ADELAIDE — Some 7000 teachers, teacher assistants, students, parents, fellow unionists and supporters gathered at a rally on May 24 to defend the public education system. Two hundred and thirty, schools were closed for the morning and over half the state's teachers were on strike. Many other schools were only nominally open — "child minding, not teaching".

Other rallies on the same day took place at Port Pirie, Port Augusta, Whyalla and Port Lincoln.

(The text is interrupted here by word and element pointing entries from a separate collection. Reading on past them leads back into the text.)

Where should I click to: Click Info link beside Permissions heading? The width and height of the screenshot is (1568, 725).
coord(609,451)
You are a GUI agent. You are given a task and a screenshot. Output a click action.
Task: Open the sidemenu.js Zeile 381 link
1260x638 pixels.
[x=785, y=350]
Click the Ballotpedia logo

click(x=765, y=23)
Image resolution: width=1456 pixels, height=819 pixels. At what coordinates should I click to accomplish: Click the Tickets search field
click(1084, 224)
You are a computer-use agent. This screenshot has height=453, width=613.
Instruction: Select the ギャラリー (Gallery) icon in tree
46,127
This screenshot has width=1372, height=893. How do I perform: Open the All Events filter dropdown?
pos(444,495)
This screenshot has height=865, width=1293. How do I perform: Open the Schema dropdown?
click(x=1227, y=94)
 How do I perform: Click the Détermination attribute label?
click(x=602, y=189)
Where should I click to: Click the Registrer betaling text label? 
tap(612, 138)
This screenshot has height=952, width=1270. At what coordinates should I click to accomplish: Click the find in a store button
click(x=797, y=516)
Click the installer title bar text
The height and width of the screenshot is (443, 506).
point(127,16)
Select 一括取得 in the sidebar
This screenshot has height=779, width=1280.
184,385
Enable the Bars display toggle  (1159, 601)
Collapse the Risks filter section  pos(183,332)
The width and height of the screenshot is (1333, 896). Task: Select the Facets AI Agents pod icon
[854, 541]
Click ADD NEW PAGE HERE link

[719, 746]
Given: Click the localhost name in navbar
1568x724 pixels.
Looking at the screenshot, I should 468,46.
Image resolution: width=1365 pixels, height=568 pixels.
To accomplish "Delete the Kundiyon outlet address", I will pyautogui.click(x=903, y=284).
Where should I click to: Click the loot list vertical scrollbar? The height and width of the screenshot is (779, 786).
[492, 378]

The government proposes to cut education funding by $139 million. It is targeting schools for closure and amalgamation, cutting teacher and assistants' jobs and increasing class sizes. The justification is that South Australia is above average in education standards.

A much broader assault is planned for the public sector in South Australia as evidenced by the talk given by Gail Gago, secretary of the Australian Nurses Federation.

Health is heading for a $114.5 million cut which aims at lowering hospital intakes, privatising some health services and cutting teaching services at hospitals.

Privatisation will affect many areas. Housing Trust rates will be at market value or the housing sold, E&WS (Engineering and Water Supply) will be corporatised, there will be fewer buses and trains, and police numbers will increase.

Clare McCarty, South Australian Institute of Teachers (SAIT) president, told the rally, "We're here to defend the high standards of education in the state, good country education and the public funding of education. Here today are teachers, parents and students."

McCarty detailed other support for the teachers, including the E&WS strike over the previous weekend, the strike of the Media, Entertainment and Arts Alliance on the day and leafleting of every tram and train for two days by the Public Transport Union.

At the rally were CFMEU members, representatives from the metals conference, the Public Sector Association, the Australian Nurses Federation, the Printing and Kindred Industries Union and the Police Association.

A number of school representatives described what the audit commission recommendations would mean. At Aberfoyle Park High, 4.5 teachers would be cut, over 22 hours of ancillary staff lost and five to eight subjects not offered.

Elizabeth West Junior Primary has 152 students and so would be amalgamated. They would loose ancillary staff, specialist early childhood development programs, principal and deputy principal.

Other speakers included parent Janet Belchamber, Enfield High student Larissa Webber, SAIT vice-president Ken Drury and executive director of Education International Bob Harris.

In finishing the rally Janet Giles, SAIT vice-president, said, "By taking strike action we've increased the public awareness and debate on the issues. We don't want an education funded by McDonald's, Pizza Hut or parents but a publicly funded education. This is the beginning of a spirited campaign."